With this season’s The Road To Emmy series now squarely in our rearview mirror, this issue of SHOOT takes a look back at a TV awards season like no other during the unprecedented times of a pandemic and society’s reckoning with racial injustice. 

Our feature story includes reflections from Television Academy chairman and CEO Frank Scherma and takes into account a mix of accomplishments on both ends of the continuum--in the spotlight and under the radar.

On that latter front, however, our recap didn’t get into two such achievements that rang out with a special resonance and relevance--namely the winners for Outstanding Original Interactive Program, and Outstanding Single-Camera Picture Editing for a Comedy Series.
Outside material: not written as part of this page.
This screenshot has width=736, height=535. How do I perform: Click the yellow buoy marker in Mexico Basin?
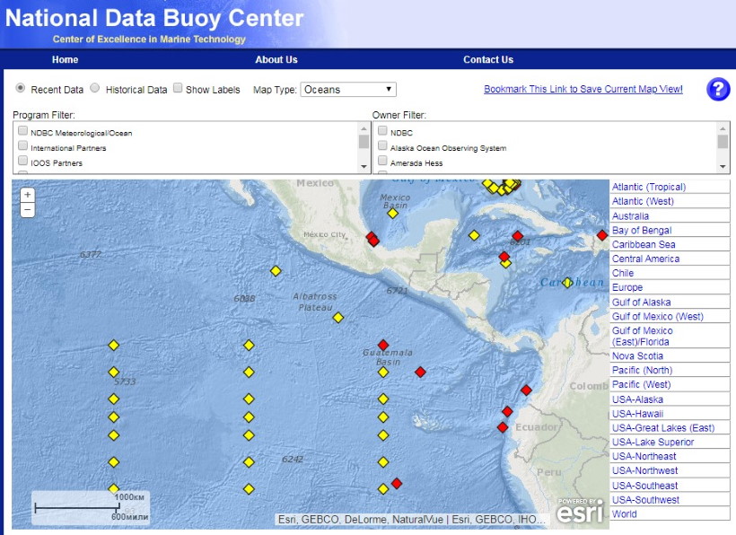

The former honor went to The Messy Truth VR Experience, a virtual reality series designed to build empathy. One episode, for example, puts us in the shoes of a 12-year-old Black lad who’s in a car when he and his dad are unnecessarily pulled over by the police. During night four of the virtual Creative Arts ceremonies, among those accepting the Emmy for The Messy Truth VR Experience was producer/EP Van Jones, a CNN commentator and former Obama administration adviser. Jones noted that he was drawn to the promise of VR primarily for the opportunity to use technology to unite rather than divide people, helping viewers to feel what others from different walks of life experience.
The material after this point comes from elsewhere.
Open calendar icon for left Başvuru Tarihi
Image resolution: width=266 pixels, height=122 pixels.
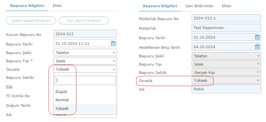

Embracing the power of technology to help generate empathy and understanding can go a long way toward helping to address what ails us. The VR series incorporates Oculus Quest hand-tracking technology that transforms viewers’ hands to match the race and gender of the character whose eyes they are looking through.
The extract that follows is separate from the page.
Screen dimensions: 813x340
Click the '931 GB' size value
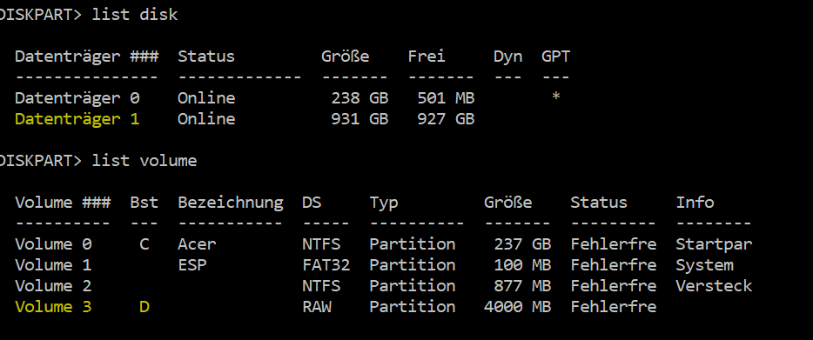point(359,119)
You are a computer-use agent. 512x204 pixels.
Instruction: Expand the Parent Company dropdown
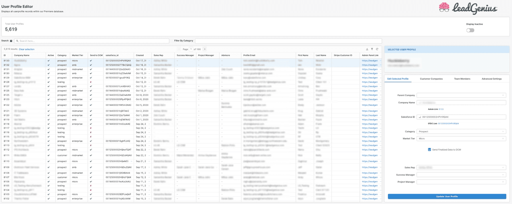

The other acceptance speech carrying relevance in today’s times was that of Nena Erb who along with colleague Lynarion Hubbard won the alluded to editing Emmy--for Insecure, the HBO series created by Issa Rae. As an Asian American and person of color, Erb is committed to advancing the stories of others.

In her virtual acceptance speech, Erb said, “You know, none of us is gonna remember who won this award a week from now but being an immigrant and a woman of color, I’ll always remember that Issa made sure I had a seat at the table. This was possible because of her. Thank you.” 

Robert Goldrich is an editor for SHOOTonline.